107 766 années de vie en bonne santé sont perdues chaque année en Ile-de-France à cause des nuisances sonores, selon les conclusions inquiétantes d'un rapport de Bruitparif, l'observatoire du bruit en Île-de-France, révélées par Le Monde. Dans cette "zone dense francilienne" où vivent 10 millions d'habitants, 90% de la population est exposée à des niveaux de bruit supérieurs aux seuils recommandés par l’Organisation mondiale de la santé (OMS).
Dans les zones les plus exposées aux nuisances sonores des transports (situées près d'un aéroport, d'une autoroute ou à proximité d'un chemin de fer par exemple), les habitants peuvent même perdre plus de trois ans de vie en bonne santé. Un constat alarmant.
L'impact sanitaire du bruit environnemental
"Les impacts sanitaires de l’exposition au bruit sont de deux ordres : impacts sur l’audition et impacts dits extra-auditifs", écrit l'observatoire. Plus précisément, "les impacts auditifs peuvent affecter l’oreille externe, l’oreille moyenne et l’oreille interne. Les impacts extra-auditifs ne sont pas encore tous connus, mais ils concernent avant tout les domaines suivants : effets cardiovasculaires et métaboliques (troubles endocriniens et immunitaires, notamment), gêne, effets sur le sommeil, troubles des apprentissages, effets indésirables pendant la grossesse, qualité de la vie, santé mentale et bien-être, entre autres".
L'exposition prolongée au bruit environnemental, en particulier dans les zones denses, constitue donc un enjeu de santé public, pourtant encore sous-estimé par les pouvoirs publics. En moyenne, les nuisances sonores générées par les transports dans l’agglomération parisienne sont responsables, chaque année, de la perte de 75 000 années de vie en bonne santé, soit une perte de 7,3 mois par habitant en moyenne au cours d’une vie entière. A noter que cette perte peut atteindre "18 mois pour les personnes les plus fortement exposées au bruit".
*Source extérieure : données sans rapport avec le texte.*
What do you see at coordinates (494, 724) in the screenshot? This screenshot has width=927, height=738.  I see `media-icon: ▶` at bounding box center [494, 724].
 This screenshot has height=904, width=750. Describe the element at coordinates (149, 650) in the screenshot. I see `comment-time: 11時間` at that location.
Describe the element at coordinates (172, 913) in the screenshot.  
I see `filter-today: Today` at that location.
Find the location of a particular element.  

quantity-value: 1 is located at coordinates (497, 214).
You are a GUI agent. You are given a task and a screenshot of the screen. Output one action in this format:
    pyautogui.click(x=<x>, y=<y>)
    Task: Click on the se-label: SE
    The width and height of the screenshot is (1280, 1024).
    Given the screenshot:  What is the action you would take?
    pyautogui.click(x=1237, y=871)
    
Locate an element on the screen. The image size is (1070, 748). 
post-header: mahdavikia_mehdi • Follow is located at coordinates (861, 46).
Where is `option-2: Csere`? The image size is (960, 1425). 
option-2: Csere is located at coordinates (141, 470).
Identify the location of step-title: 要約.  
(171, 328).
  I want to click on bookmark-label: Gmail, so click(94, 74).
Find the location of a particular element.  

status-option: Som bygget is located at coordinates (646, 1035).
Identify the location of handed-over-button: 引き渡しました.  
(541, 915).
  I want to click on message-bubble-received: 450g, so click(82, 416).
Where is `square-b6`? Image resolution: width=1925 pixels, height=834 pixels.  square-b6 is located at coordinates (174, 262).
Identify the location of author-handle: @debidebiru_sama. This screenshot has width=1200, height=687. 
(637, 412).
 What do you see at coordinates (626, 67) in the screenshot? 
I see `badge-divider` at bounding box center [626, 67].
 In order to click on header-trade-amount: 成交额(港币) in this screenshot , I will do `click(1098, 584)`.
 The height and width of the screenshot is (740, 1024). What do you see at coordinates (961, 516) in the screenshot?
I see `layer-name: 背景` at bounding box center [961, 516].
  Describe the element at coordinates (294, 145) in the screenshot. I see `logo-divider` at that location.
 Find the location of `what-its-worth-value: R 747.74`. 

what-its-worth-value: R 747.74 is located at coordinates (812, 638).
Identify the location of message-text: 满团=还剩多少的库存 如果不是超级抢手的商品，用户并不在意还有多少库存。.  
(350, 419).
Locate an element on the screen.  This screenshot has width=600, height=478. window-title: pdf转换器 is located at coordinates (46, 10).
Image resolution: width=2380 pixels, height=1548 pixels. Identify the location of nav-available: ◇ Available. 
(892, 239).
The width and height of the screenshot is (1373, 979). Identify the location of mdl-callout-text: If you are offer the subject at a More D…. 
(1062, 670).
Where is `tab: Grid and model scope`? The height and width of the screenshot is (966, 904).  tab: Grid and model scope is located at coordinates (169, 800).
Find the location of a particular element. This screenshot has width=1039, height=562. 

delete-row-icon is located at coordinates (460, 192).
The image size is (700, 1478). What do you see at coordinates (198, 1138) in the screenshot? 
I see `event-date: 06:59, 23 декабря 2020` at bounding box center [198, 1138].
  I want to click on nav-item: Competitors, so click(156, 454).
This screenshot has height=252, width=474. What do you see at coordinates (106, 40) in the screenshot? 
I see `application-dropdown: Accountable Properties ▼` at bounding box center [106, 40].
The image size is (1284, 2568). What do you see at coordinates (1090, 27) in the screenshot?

Le principal effet négatif observé sur la santé demeure les troubles du sommeil, qui représentent chaque année, la perte de 44 000 années de vie en bonne santé. "La gêne auditive est le deuxième effet sanitaire avec 30 000 années de vie en bonne santé perdues par an". Le bruit de la circulation routière constitue quant à elle, "la principale source de morbidité, en concentrant à lui seul 85% des estimations de pertes d’années de vie en bonne santé dans l’agglomération parisienne", s'alarme l'observatoire. A ce titre, Bruitparif classe le bruit comme "la seconde cause de morbidité derrière la pollution atmosphérique" parmi les facteurs de risque environnemental en ville.
Les nuisances sonores génèrent du stress
En novembre dernier, une étude présentée aux Séances scientifiques 2018 de l'American Heart Association (AHA), qui se tenaient à Dallas (Texas), affirmait que l’exposition prolongée au bruit augmenterait le risque d’attaques cérébrales et de crises cardiaques car elle alimenterait l’activité de l'amygdale, une région du cerveau impliquée dans la réponse au stress.
Selon les chercheurs, une pollution sonore chronique et élevée augmente le stress, qui lui-même engendre une augmentation de l’inflammation des vaisseaux sanguins, celle-ci étant un facteur de risque connu des maladies cardiovasculaires. Les chercheurs ont d’ailleurs noté que les participants ayant l'activité cérébrale la plus liée au stress étaient plus de trois fois susceptibles de subir un événement cardiovasculaire majeur, tel qu'une crise cardiaque ou un AVC.
En janvier 2018, des chercheurs s'étaient également penchés sur l'impact du bruit des éoliennes sur la santé humaine et en avaient conclu qu'il générait un stress important chez les personnes les plus exposées géographiquement. La littérature scientifique regorge ainsi de conclusions alarmantes attestant des effets négatifs du bruit sur la santé. L’OMS à même réévalué ses seuils à la hausse : 53 décibels (dB) pour le trafic routier sur 24H et 45 dB durant la nuit (entre 22 heures et 6 heures du matin), et 40 dB pour les avions.